Sequestro per lavori non pagati, imprenditore condannato a cinque anni

La Corte di assise ha escluso l'aggravante del metodo mafioso per Tommaso Anzaloni di Aprilia e derubricato il reato in estorsione

E' stato riconosciuto colpevole di di estorsione e condannato a cinque anni e un mese di reclusione oltre all'interdizione perpetua dai pubblici uffici Tommaso Anzaloni che, secondo l’accusa rappresentata oggi in aula dal pubblico ministero della Direzione distrettuale antimafia Luigia Spinelli, il 9 maggio 2022 avrebbe sequestrato ad Aprilia e tenuto in ostaggio per oltre cinque ore l’imprenditore Marcello Nuti, deceduto successivamente, picchiandolo e inviando messaggi ai responsabili della sua azienda per chiedere denaro in cambio del suo rilascio. All’origine del gesto, secondo gli investigatori, il mancato pagamento da parte della vittima di alcuni lavori di ristrutturazione di un villino ad Anzio affidati all’imputato, titolare di una ditta edile.

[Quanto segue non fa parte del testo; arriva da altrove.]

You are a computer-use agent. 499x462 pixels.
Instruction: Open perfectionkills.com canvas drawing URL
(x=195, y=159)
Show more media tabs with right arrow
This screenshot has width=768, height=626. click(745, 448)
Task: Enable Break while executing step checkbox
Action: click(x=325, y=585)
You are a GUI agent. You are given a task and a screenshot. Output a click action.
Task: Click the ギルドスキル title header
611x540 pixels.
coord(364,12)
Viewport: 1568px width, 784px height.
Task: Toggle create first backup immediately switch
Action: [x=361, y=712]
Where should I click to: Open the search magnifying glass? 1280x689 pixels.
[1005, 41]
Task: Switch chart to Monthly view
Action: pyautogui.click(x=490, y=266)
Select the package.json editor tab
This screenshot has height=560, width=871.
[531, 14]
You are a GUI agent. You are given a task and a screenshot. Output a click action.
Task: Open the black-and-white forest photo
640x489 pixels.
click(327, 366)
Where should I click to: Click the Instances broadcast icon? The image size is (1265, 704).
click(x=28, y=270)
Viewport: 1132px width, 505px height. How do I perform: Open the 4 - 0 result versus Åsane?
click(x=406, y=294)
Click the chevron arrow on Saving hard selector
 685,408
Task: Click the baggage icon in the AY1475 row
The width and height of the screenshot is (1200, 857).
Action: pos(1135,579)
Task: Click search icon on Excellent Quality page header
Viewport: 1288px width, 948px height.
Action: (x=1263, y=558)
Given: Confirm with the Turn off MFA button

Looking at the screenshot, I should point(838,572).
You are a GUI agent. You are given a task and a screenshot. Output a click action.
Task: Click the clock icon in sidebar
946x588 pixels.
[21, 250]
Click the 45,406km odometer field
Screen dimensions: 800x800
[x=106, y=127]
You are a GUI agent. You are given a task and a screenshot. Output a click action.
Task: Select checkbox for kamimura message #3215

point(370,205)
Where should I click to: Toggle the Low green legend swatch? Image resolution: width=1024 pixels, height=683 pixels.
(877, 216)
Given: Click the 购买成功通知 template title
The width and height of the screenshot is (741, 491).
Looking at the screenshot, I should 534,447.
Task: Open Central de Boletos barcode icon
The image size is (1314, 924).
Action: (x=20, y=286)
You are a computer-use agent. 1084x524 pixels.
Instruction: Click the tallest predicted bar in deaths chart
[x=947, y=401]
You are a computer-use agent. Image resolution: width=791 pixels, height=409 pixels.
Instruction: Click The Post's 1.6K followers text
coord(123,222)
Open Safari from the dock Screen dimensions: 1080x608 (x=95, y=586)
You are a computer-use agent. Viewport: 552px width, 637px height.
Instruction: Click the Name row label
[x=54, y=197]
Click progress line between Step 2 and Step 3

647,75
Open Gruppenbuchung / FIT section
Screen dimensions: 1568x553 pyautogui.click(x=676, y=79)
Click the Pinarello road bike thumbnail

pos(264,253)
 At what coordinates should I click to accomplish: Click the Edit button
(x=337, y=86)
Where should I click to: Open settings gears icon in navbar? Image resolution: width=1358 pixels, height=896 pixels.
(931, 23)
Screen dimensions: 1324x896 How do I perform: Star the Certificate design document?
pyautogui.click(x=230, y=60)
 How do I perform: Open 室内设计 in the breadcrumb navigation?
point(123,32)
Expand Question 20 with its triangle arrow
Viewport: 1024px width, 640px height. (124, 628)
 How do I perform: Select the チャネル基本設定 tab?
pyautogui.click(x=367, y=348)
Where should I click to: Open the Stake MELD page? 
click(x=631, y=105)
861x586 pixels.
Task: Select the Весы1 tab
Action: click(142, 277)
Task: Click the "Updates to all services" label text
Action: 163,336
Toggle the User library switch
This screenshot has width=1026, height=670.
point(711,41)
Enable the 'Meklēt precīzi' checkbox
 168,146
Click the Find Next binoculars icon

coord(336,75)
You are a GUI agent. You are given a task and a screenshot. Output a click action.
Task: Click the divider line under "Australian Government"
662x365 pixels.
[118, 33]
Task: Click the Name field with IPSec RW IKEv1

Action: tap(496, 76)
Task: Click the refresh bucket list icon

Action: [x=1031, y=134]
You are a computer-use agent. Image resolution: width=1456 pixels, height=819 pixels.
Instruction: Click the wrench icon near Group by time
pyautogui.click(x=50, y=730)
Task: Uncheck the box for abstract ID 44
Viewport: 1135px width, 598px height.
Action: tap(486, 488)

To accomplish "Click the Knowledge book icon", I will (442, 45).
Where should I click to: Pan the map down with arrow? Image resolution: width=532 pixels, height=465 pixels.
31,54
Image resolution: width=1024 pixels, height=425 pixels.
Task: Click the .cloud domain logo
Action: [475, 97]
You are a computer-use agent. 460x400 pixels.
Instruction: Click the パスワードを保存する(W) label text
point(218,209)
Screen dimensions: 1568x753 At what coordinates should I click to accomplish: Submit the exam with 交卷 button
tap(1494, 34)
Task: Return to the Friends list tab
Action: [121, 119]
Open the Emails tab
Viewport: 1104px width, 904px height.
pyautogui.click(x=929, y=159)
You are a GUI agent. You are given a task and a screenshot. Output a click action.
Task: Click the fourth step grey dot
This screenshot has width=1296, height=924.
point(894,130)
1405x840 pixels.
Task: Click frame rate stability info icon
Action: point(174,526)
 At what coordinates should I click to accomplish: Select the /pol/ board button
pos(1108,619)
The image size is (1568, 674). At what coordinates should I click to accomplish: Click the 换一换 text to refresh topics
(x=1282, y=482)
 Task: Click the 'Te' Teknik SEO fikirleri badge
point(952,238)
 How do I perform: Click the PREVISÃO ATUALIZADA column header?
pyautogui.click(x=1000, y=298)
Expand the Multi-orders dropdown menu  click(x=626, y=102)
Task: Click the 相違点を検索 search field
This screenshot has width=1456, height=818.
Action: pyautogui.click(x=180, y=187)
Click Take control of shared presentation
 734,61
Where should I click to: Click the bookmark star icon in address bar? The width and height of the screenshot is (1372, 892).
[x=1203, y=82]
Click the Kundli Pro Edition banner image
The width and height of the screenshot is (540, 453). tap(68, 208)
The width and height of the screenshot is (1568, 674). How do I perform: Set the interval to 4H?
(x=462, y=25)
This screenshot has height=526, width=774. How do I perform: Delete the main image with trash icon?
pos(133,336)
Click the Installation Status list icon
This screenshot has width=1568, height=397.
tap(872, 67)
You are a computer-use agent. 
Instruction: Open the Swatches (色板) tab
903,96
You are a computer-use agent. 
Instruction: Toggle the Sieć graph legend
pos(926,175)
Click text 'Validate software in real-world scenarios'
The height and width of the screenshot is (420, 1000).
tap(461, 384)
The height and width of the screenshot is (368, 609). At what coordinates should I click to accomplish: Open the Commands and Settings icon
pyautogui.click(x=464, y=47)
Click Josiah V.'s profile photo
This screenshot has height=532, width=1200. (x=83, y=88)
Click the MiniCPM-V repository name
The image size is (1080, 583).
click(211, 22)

Oggi l'ultima udienza davanti alla Corte di assise di Latina davanti alla quale si è celebrato il processo essendo l'imputato inialmente chiamato a rispondere di di sequestro di persona e estorsione aggravata dal metodo mafioso. Essendo però deceduta la vittima è caduta l'accusa di sequestro di persona - reato procedibile soltanto a querela della parte offesa - e lo stesso pubblico ministero a conclusione della sua requisitoria ha chiesto una condanna a cinque anni di carcere. La difesa, rappresentata dagli avvocati Luca Scipione e Stefano Alberti, ha invece chiesto l'assoluzione e in subordine la derubricazione del reato di estorsione in esercizio arbitrario delle proprie ragioni.

Dopo circa due ore di camera di consiglio la Corte presieduta da Gian Luca Soana ha condannato Anzaloni a cinque anni e un mese di reclusione riconosendolo colpevole di estorsione senza però l'aggravante della modalità mafiosa.